OPNsense Forum
Archive => 20.1 Legacy Series => Topic started by: knossos on May 11, 2020, 12:19:41 pm
-
Hi,
I have configured OPNsense with several VLAN interfaces as well as unbound DNS. While in general it is working just fine, my problem is that for the local system name, UnboundDNS returns the IP addresses of all interfaces (i.e. including VLAN interfaces). Instead, I would like it to return only the single IP address where the web interface is listening on.
Thus if a user enters https://firewall_hostname into the browser, the name should resolve to the one IP address where the OPNsense webserver is listening.

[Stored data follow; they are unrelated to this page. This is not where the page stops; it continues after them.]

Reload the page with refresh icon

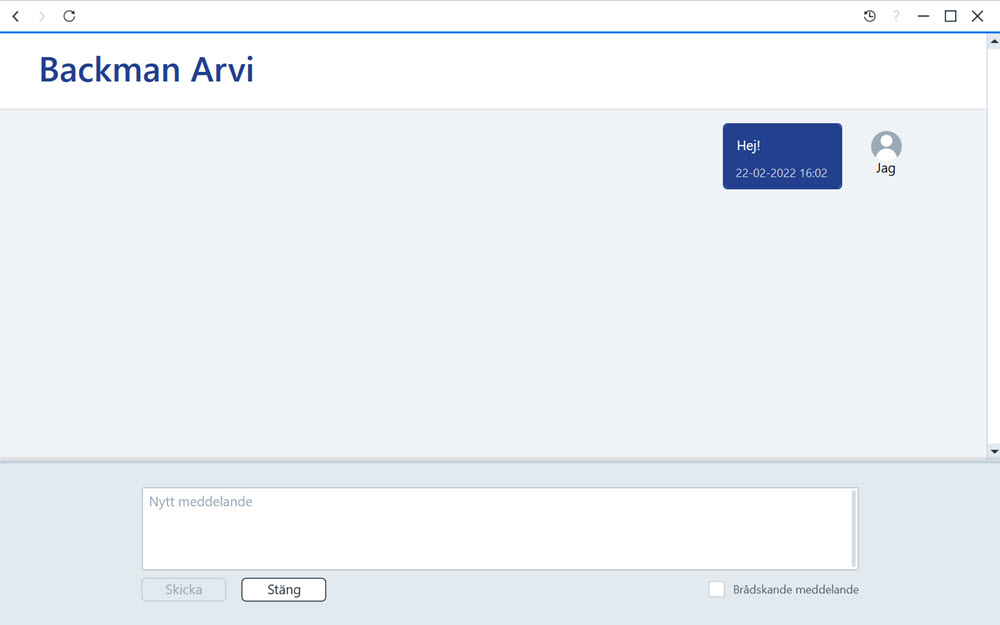pos(69,16)
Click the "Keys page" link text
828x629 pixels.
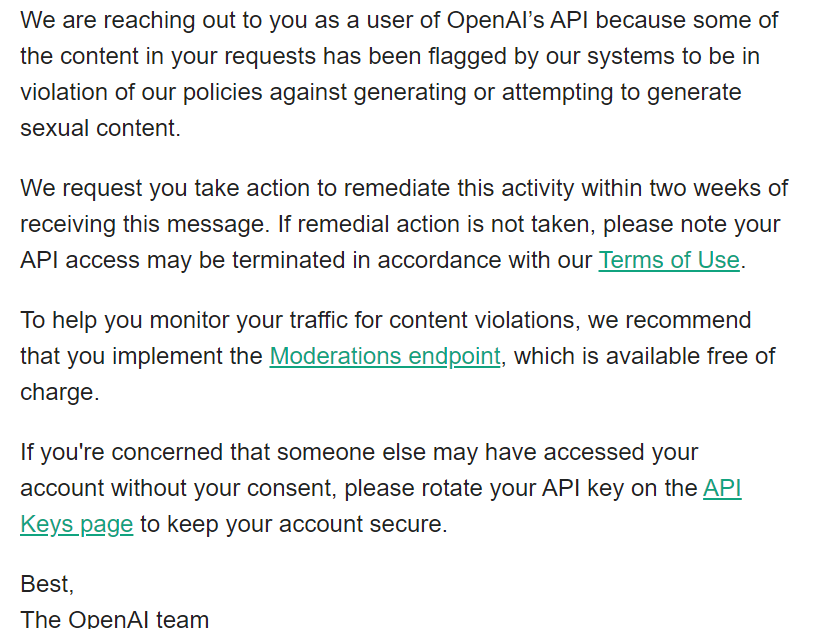point(77,524)
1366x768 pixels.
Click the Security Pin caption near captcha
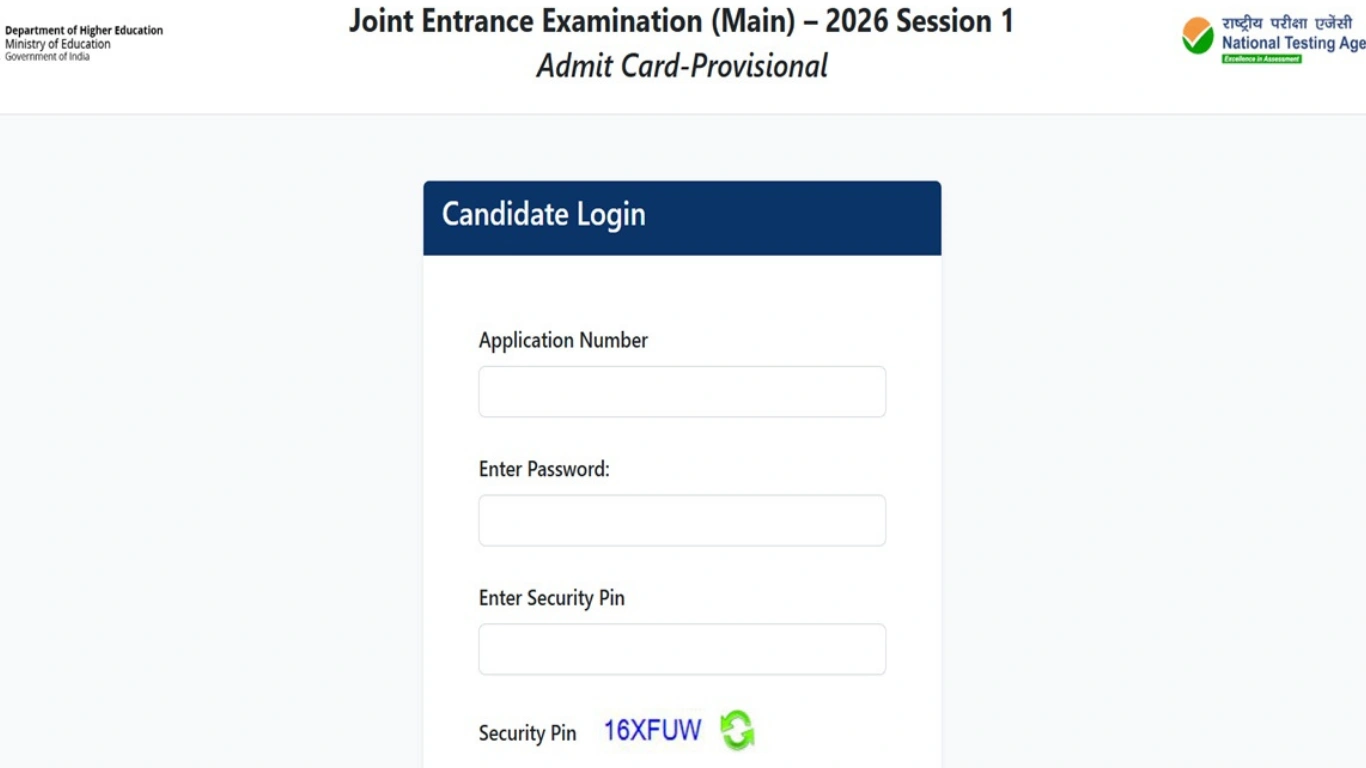[528, 733]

At the moment, accessing https://firewall_hostname does not work as the UnboundDNS resolves this address to many IP addresses. The brower takes the first one which is the interface address of a VLAN where there is no webserver listening. As a result, the firewall can be accessed only by directy using the IP address instead: http://<FW IP>
UnboundDNS is set up the following way:
Network Interfaces: <all interfaces, so that it can respond to queries on all interfaces>
DNS Query Forwarding: not enabled
Local Zone Type: transparent
custom options:
------------------------------------------
server:
forward-zone:
name: "."
forward-ssl-upstream: yes
forward-addr: <ext Server>
------------------------------------------
In the UnboundDNS override configuration, I added an overwrite for firewall_hostname so that it resolves to a single IP address only. However, the override does not appear to be working.
How can I set up UnboundDNS so that for the name firewall_hostname it only returns the IP Adress of the interface where the web console is running instead of returning the IP addresses of all interfaces ?
Thank you !